Arbor turns a long-horizon objective into a structured, cumulative search. This page explains the core ideas: the two agents, the arbor cycle, the Idea Tree, git isolation, evaluation discipline, and human-in-the-loop.

Two agents

flowchart LR
    U([You]) -->|goal + project| C[Coordinator<br/>research director]
    C -->|dispatch idea| E[Executor<br/>research engineer]
    E -->|evidence + score| C
    C -->|insights| T[(Idea Tree)]
    T --> C
    C -->|REPORT.md| U
Agent Responsibility
Coordinator Maintains the Idea Tree, decides what to explore next, dispatches experiments, and decides what to merge. It never writes experiment code itself.
Executor Receives a single idea plus distilled context, implements it, runs the experiment in an isolated git worktree, and reports back structured evidence.

This separation keeps strategy (which hypotheses are worth testing) apart from execution (making one hypothesis real), so each agent can specialize.

The arbor cycle

The Coordinator drives the search as a repeating loop. Conceptually:

  1. Ideate. Draft candidate hypotheses as children of a promising node — each a real mechanism, not a parameter tweak. (A Skill enforces the quality bar.)
  2. Select. Pick the most promising idea to test next, balancing exploitation of the current best line against exploration of new directions.
  3. Experiment. Dispatch an Executor to implement and run the idea in isolation.
  4. Evaluate. Read the resulting evidence and score against the dev signal.
  5. Backpropagate. Abstract what was learned and propagate the insight up the tree so future ideas inherit it.
  6. Merge or prune. Keep changes that clear the held-out gate; prune dead branches.

The loop continues until a stopping condition is met — a budget is exhausted, the search converges, or a target is achieved.

The Idea Tree

The Idea Tree is Arbor's persistent memory. Every node is a hypothesis with its status, the evidence it produced, and the insight distilled from it:

root: maximize held-out accuracy
├── stronger augmentation pipeline        [merged]   +1.4
│   ├── mixup + cutmix                     [pruned]   overfits dev
│   └── test-time augmentation             [merged]   +0.6
└── swap backbone to ConvNeXt             [running]

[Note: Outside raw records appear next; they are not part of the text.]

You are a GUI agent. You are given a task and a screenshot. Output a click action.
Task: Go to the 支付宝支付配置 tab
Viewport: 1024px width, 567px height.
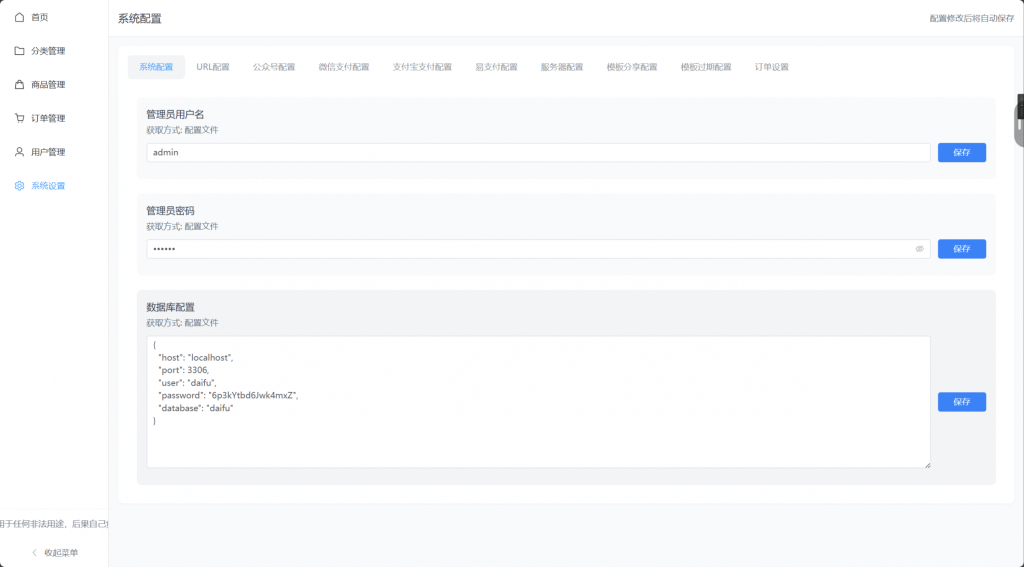[x=422, y=67]
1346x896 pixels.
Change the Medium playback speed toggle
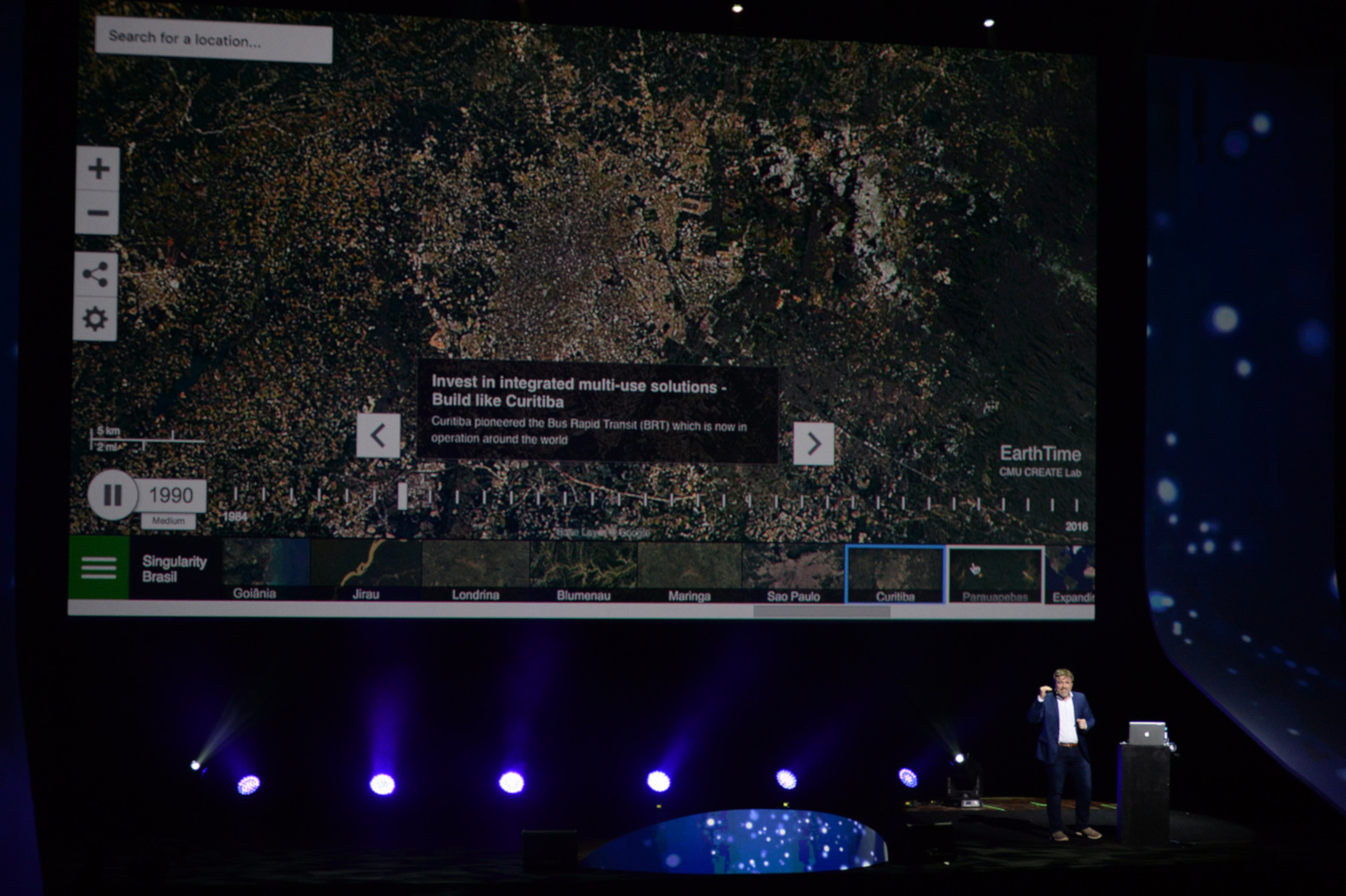[168, 521]
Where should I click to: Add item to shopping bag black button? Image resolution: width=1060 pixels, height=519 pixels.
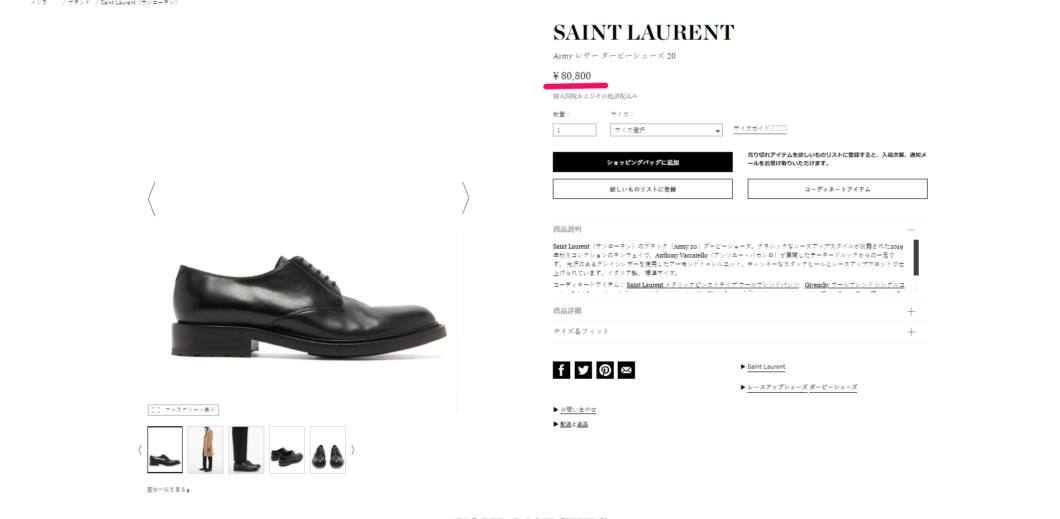[x=642, y=162]
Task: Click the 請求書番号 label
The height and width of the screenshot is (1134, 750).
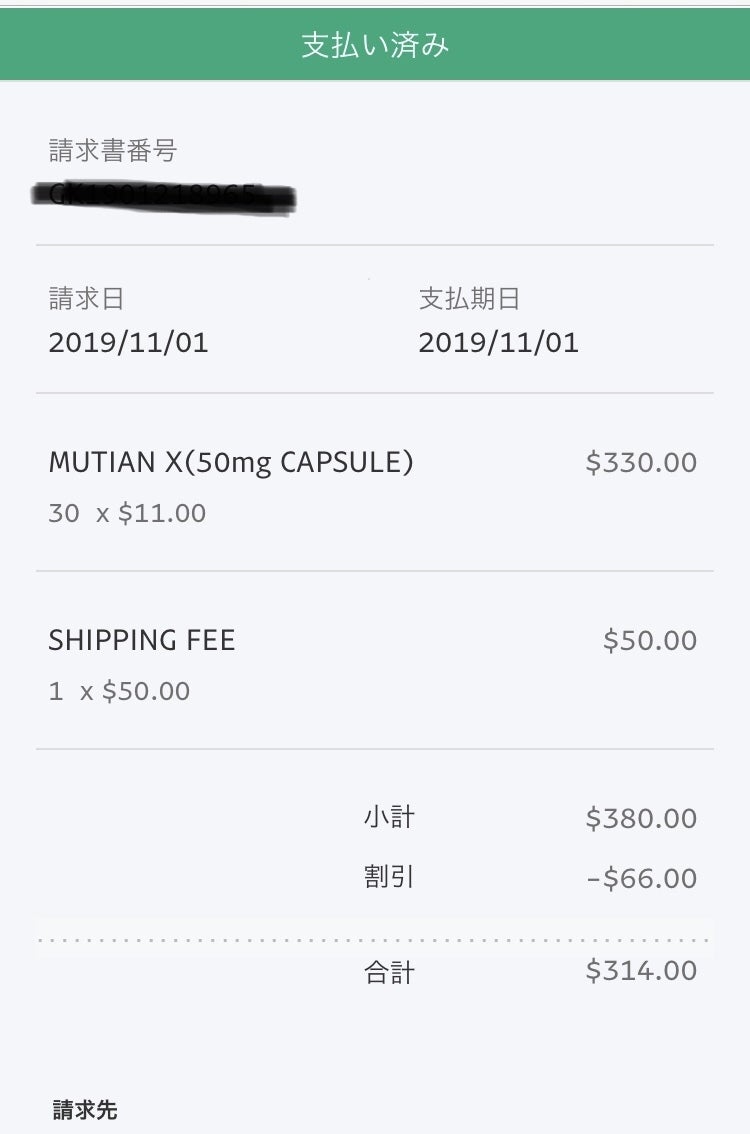Action: click(x=113, y=151)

Because the tree is the shared state, the agents never reconstruct context from a chat log. The Coordinator reads the tree to decide what to do next; Executors receive only a concise, relevant summary rather than a dump of every prior message. This is what lets Arbor sustain a long study without drowning in its own history.

Backpropagated insight

After each experiment, an LLM abstracts why it succeeded or failed — "data leakage in fold construction", "the gain comes from calibration, not the new layer" — and writes that insight back up the tree. Sibling and descendant ideas then start from that knowledge instead of rediscovering it.

Git isolation

Every experiment runs on its own branch in a dedicated git worktree branched from trunk. This means:

  • Experiments are parallel-safe and never clobber each other.
  • Your working tree and main are untouched until you merge.
  • Committed trunk artifacts propagate automatically to new worktrees, so a merged improvement is available to every subsequent experiment.
  • Everything is reversible — a failed branch is simply discarded.

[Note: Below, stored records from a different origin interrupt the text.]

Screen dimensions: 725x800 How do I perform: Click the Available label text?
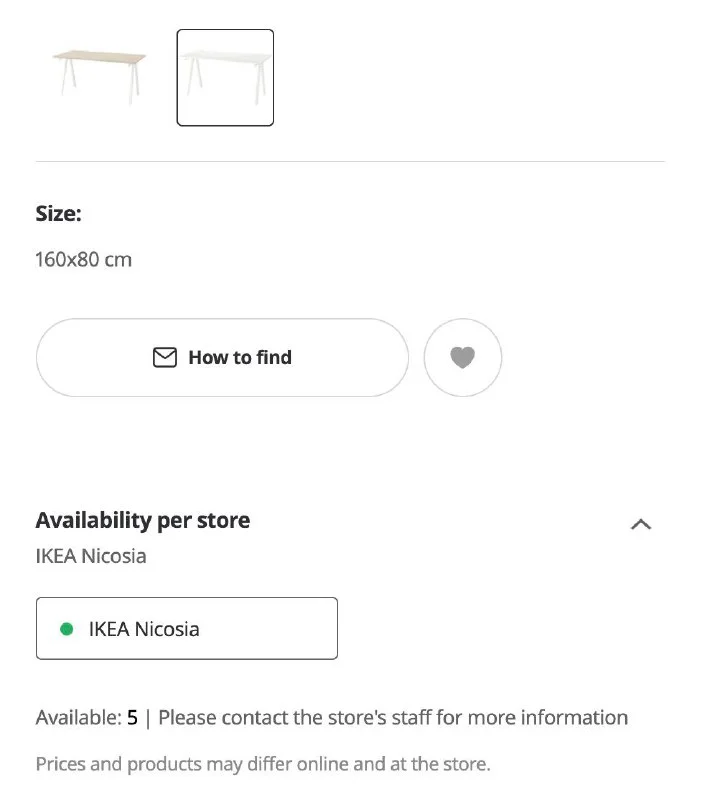pyautogui.click(x=78, y=717)
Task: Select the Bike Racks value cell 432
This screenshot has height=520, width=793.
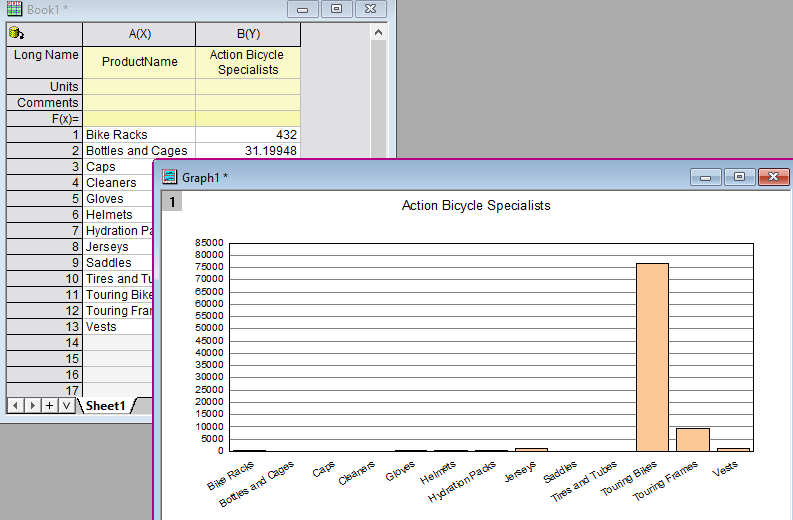Action: [248, 135]
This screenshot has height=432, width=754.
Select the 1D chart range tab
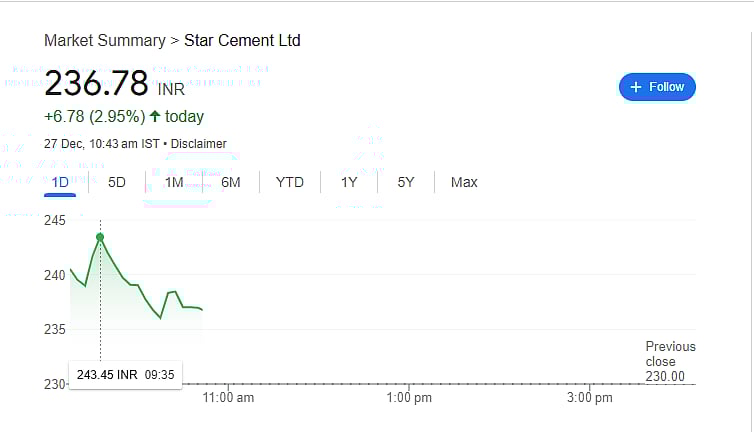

By default Arbor refuses to start from a non-base branch; use --allow-non-base-branch when you intentionally want to build on a feature branch.

Evaluation discipline

The single most important guardrail against self-deception is the split between the signal executors optimize and the signal that decides what's kept:

  • Dev signal — executors iterate against this freely.
  • Held-out gate — a change is merged only if it improves the held-out metric by a configurable margin.

This margin-based merge gate is what stops the agent from "improving" by overfitting the iteration signal. The metric and its direction (maximize/minimize) come from your project's README and eval script — see Preparing a Benchmark.

Human-in-the-loop

Arbor runs fully autonomously by default, but you can dial in oversight with interaction modes:

Mode Behaviour
auto Fully autonomous — no prompts.
direction The agent asks where to explore at key junctions.
review The agent asks you to approve or edit ideas before running them.
collaborative Both direction and review gates are active.

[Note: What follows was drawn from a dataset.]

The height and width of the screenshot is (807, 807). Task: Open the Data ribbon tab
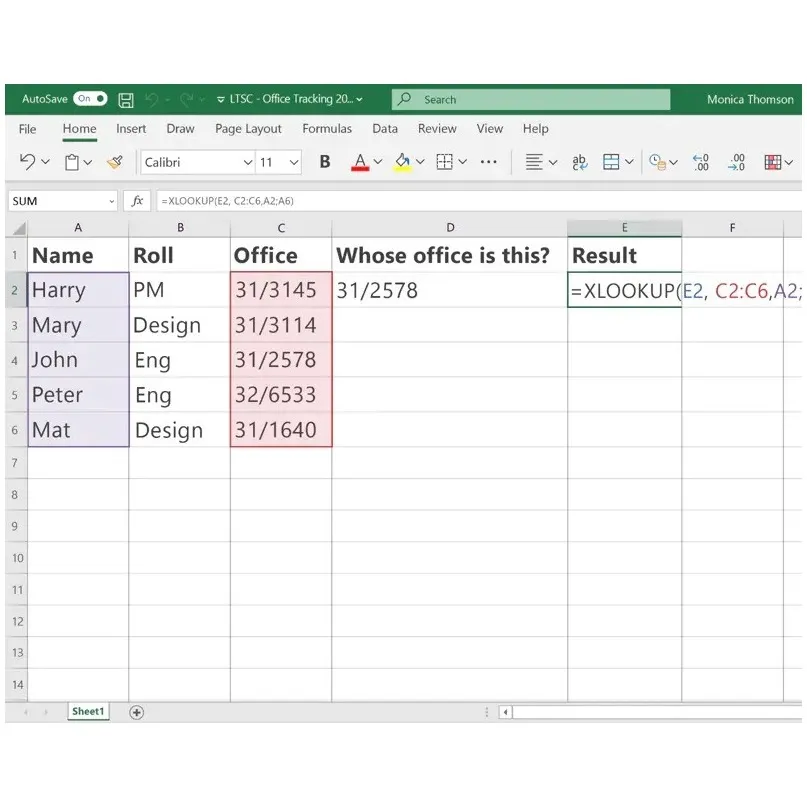coord(386,129)
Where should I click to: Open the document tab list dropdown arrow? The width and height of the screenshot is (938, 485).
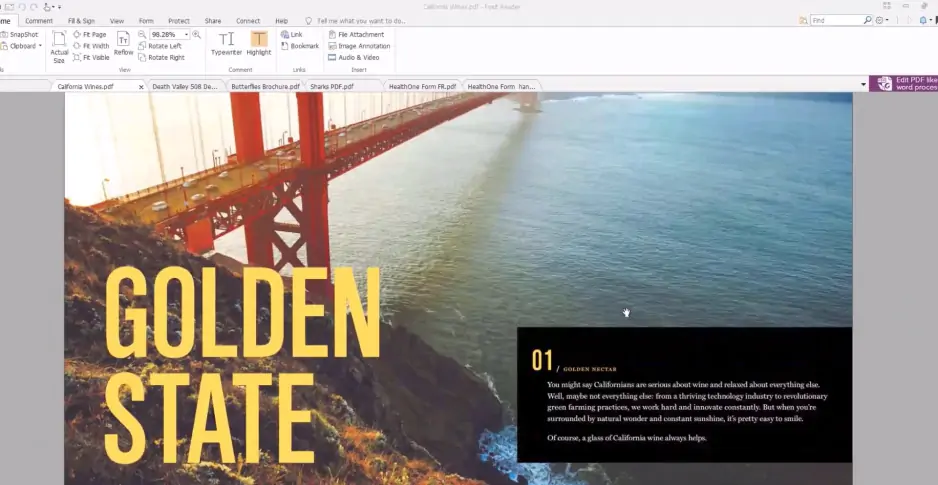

Set the mode with --interaction-mode (alias --mode) or in config under ui:. During a run you can also steer with slash commands like /tree, /evidence, /pause, and /resume.

Putting it together

The result is a research process that accumulates rather than restarts: hypotheses are proposed deliberately, tested in isolation, judged on held-out data, and distilled into insight that makes the next round smarter — all recorded in a tree you can inspect, steer, and resume.